Data shown:
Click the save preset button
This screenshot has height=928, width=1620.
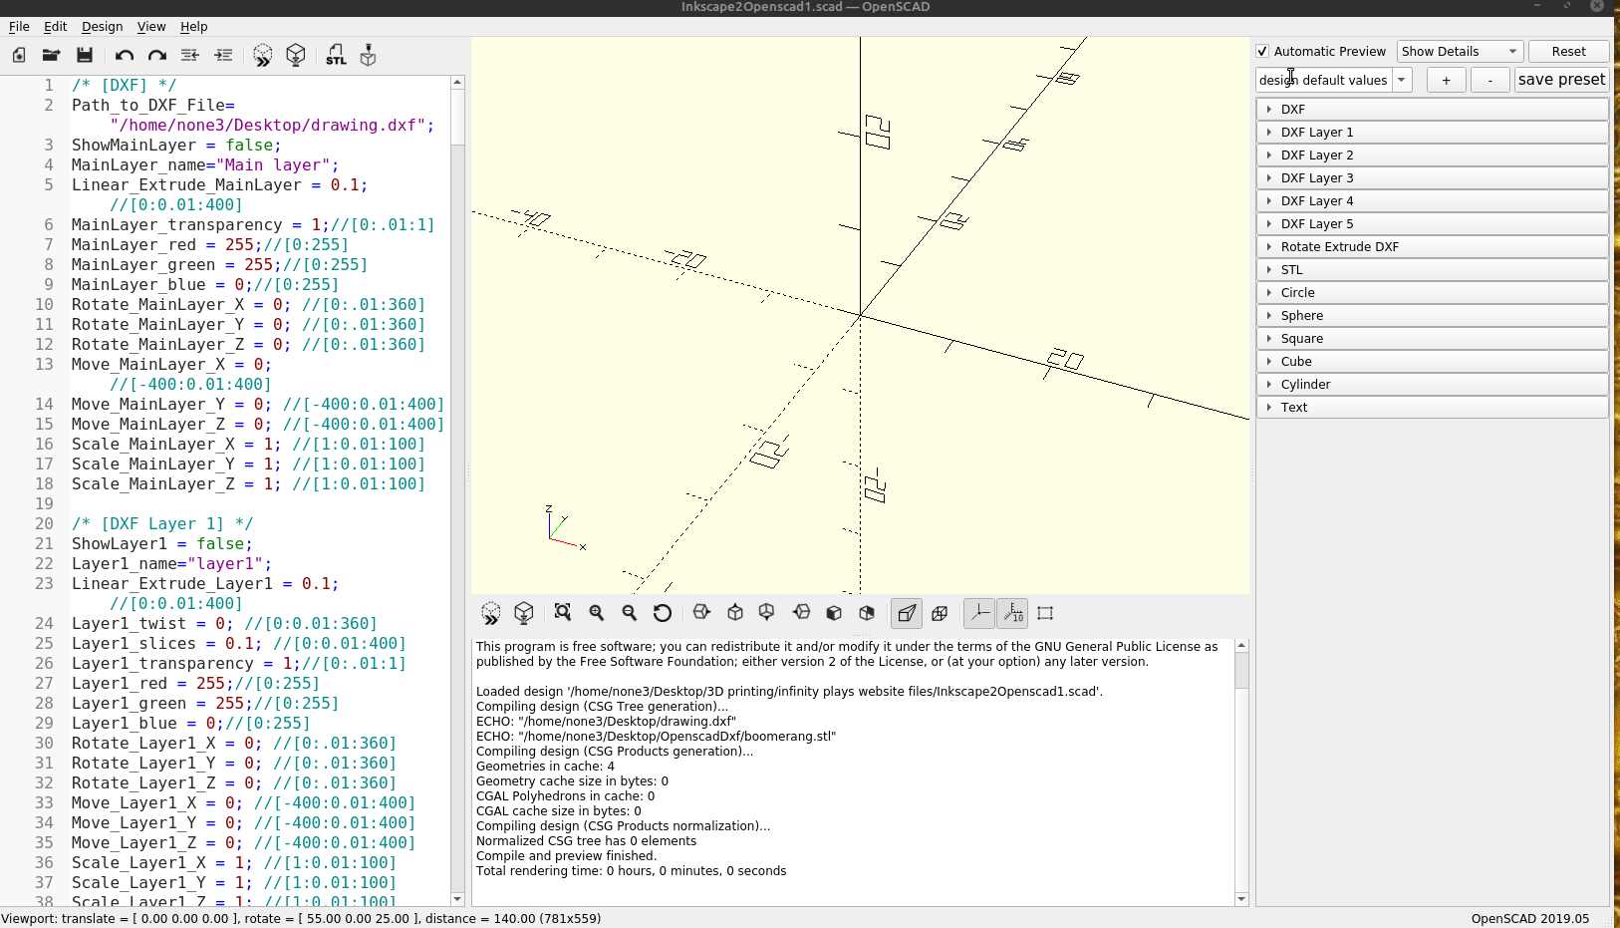point(1560,80)
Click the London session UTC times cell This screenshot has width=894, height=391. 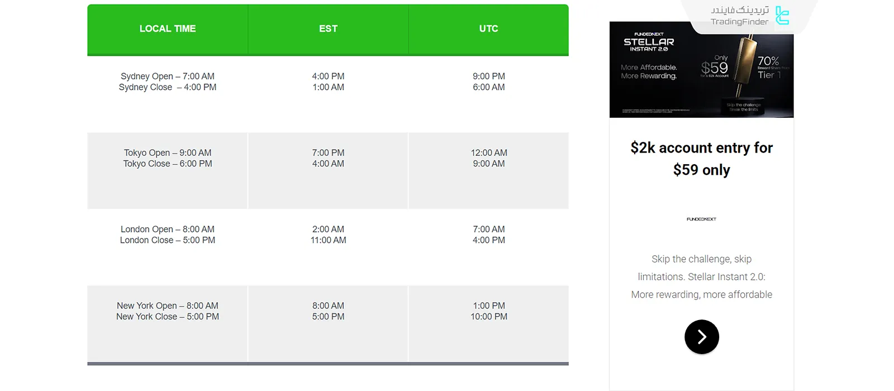pos(488,235)
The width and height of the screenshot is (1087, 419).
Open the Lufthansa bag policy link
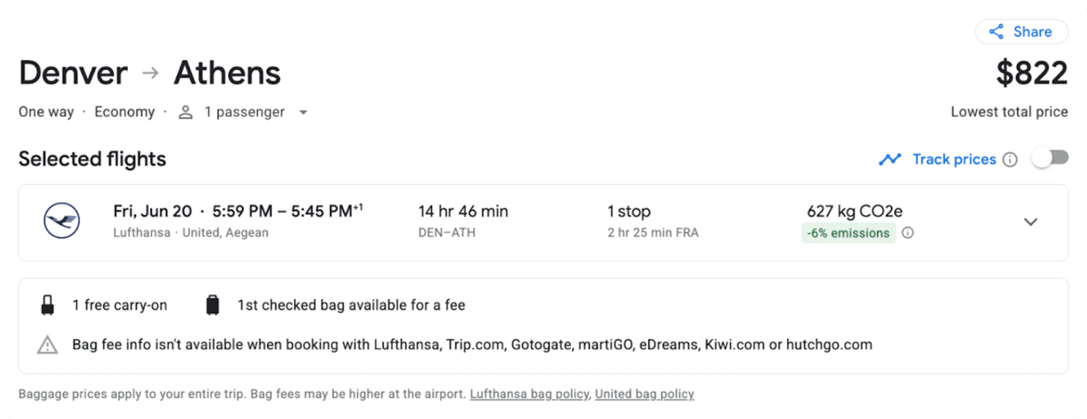pyautogui.click(x=528, y=394)
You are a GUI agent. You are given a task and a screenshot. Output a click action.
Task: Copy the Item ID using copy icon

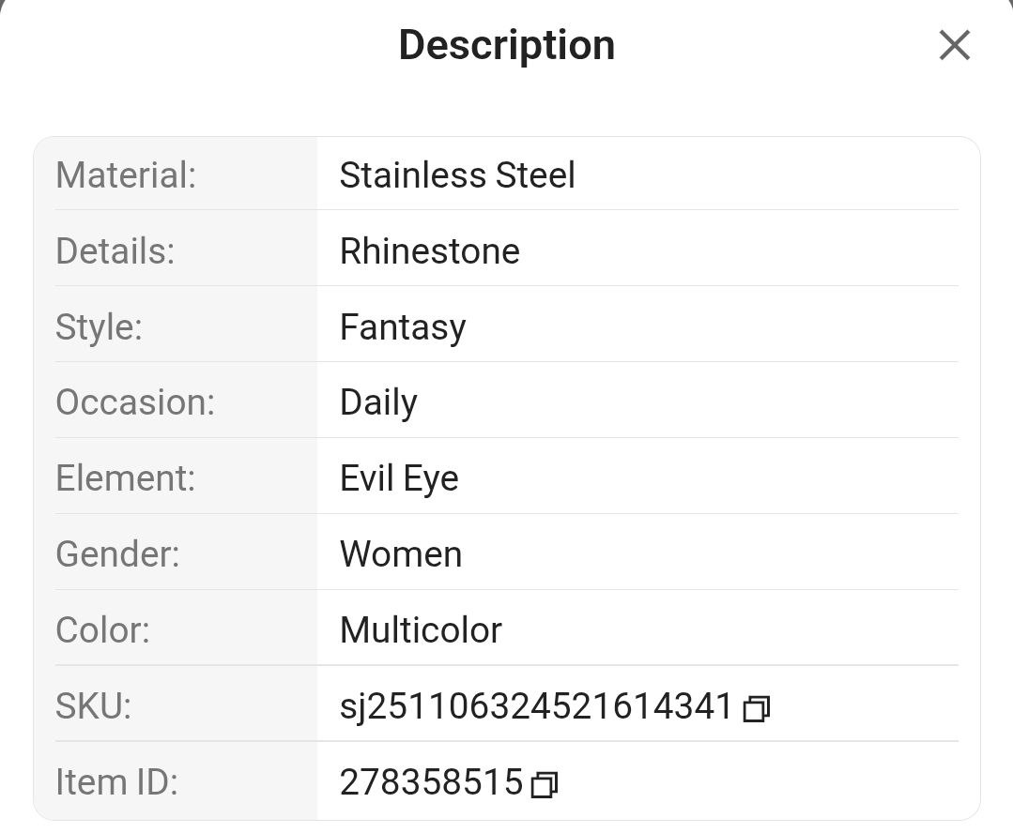[x=544, y=784]
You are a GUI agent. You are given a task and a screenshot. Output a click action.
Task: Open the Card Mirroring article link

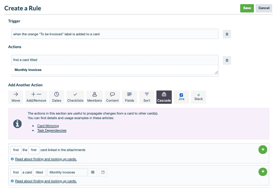48,125
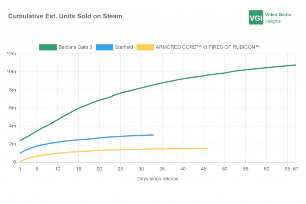306x204 pixels.
Task: Click the end of the yellow Armored Core line
Action: [x=207, y=148]
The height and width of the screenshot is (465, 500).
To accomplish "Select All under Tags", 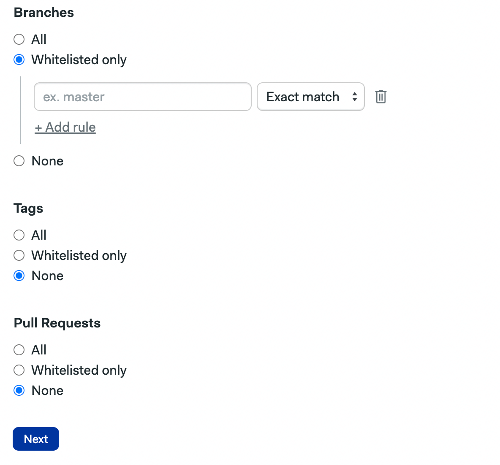I will pos(19,235).
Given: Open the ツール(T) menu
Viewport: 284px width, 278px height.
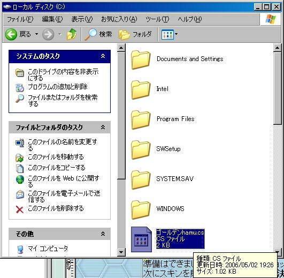Looking at the screenshot, I should click(x=157, y=19).
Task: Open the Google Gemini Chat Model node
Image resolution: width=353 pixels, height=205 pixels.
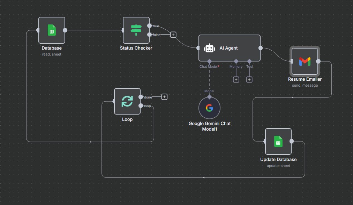Action: [209, 108]
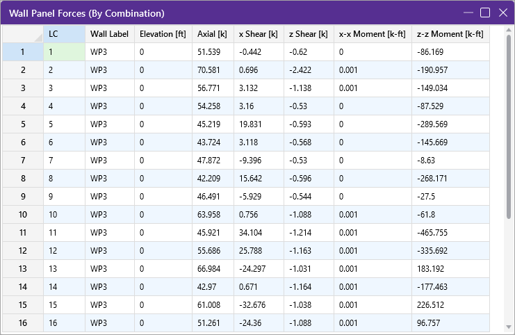The height and width of the screenshot is (335, 515).
Task: Select row header number 12
Action: [22, 251]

Set problem:
Rewrite the data above from the line with "The width and" up to and including the line with "[x=544, y=784]", renaming "Item ID" to "Order ID" and keeping everything else the same. Leave the pictures out of your answer.

Task solution:
The width and height of the screenshot is (1087, 419).
Open the Lufthansa bag policy link
pyautogui.click(x=528, y=394)
You are a GUI agent. You are given a task and a screenshot. Output a click action.
Task: Copy the Order ID using copy icon

[x=544, y=784]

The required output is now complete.